Visa and MasterCard have been plagued by legal problems over their payment-card policies for the last decade. In 2003, the companies paid a combined $3 billion to settle a lawsuit by stores over their "honor all cards" policies, which tied acceptance of credit to debit cards.
The U.S. Department of Justice brought and settled a civil antitrust suit against Visa and MasterCard in 2010. As part of the consent decree, the companies agreed to drop certain policies that kept stores from steering their customers to cheaper forms of payment.
But the decree left intact policies that prohibit stores from charging customers more when they use certain payment cards, according to a July 2011 court filing from plaintiffs.
The defendants denied that any collusion took place.
Visa said its share of the settlement is $4.4 billion, and Mastercard said its share is $790 million.
In December, Visa announced it set aside an additional $1.57 billion to cover the cost of a potential settlement in the case, bringing its litigation reserve balance to $4.28 billion, according to a regulatory filing. MasterCard in the fourth quarter of 2011 recorded a $770 million pretax charge, as an estimate of its potential liability in the case, a filing with the U.S. Securities and Exchange Commission showed.

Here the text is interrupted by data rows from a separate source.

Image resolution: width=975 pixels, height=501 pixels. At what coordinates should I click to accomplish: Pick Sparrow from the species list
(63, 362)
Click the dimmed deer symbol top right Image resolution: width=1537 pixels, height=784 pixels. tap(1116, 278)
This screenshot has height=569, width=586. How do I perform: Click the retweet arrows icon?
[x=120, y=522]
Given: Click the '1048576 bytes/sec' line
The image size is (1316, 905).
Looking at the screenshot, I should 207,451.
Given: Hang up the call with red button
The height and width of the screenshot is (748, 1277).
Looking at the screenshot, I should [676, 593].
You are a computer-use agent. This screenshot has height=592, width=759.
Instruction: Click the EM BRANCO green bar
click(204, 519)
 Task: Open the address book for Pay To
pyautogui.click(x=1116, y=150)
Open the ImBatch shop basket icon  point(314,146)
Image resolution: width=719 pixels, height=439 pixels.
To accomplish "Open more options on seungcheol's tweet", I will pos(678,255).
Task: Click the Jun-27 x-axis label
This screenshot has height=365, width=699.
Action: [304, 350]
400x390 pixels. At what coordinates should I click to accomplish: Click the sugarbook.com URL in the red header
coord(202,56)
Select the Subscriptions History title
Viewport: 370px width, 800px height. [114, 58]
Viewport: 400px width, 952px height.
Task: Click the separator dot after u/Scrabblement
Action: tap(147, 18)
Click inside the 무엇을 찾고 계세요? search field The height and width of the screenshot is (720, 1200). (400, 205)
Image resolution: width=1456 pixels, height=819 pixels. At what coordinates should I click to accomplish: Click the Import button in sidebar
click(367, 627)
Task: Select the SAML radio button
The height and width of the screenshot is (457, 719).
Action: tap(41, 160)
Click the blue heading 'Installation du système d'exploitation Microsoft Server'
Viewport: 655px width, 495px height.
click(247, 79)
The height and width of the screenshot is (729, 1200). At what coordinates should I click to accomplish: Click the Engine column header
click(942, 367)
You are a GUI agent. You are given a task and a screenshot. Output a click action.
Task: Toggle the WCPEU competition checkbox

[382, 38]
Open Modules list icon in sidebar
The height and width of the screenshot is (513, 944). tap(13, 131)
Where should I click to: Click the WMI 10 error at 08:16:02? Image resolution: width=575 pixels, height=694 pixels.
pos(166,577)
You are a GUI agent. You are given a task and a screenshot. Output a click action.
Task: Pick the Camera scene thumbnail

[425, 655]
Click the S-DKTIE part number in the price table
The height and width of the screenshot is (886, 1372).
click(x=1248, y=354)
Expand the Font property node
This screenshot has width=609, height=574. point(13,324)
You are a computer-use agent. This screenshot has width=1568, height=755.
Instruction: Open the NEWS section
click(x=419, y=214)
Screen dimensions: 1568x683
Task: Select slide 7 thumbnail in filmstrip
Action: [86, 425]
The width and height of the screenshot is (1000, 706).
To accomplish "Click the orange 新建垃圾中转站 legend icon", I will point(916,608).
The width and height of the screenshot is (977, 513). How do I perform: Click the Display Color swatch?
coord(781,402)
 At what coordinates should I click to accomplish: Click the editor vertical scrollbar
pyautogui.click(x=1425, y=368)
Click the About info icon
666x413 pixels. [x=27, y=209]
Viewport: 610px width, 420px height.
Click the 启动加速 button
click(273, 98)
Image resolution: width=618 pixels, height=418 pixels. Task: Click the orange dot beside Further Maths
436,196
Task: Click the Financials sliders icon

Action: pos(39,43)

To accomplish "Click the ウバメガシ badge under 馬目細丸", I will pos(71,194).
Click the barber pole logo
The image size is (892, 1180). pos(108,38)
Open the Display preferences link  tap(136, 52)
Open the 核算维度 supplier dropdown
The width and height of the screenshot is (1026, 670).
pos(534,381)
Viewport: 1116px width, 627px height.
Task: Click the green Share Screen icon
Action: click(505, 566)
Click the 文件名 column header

MasterCard said in a statement that it expected to incur an additional $20 million pre-tax charge in its 2012 second quarter financial statements to cover its portion of the settlement.
Visa and MasterCard together accounted for more than 80 percent of U.S. credit and debit card purchases by volume in 2011, according to data from the Nilson Report, a California trade publication.
Albert Foer, president of think-tank the American Antitrust Institute, said that the settlement should create more transparency for consumers at the cash register. Because merchants had been forbidden from charging customers extra for costlier payment forms, they often built that cost into the retail price, he said.
While it may not lead to lower prices, "it gives the consumers some choice and it should ultimately mean a better deal for everybody," Foer said. "In the longer run, it should help keep retail prices under better control."
It may also be the last time retailers are allowed to take Visa and Mastercard to court over interchange fees. The proposal provides for extensive litigation releases that would keep stores that join the settlement from suing over a wide range of issues relating to fees and anti-steering restraints.
The case is In re: Payment Card Interchange Fee and Merchant Discount Antitrust Litigation, in the U.S. District Court for the Eastern District of New York, no. 05-1720.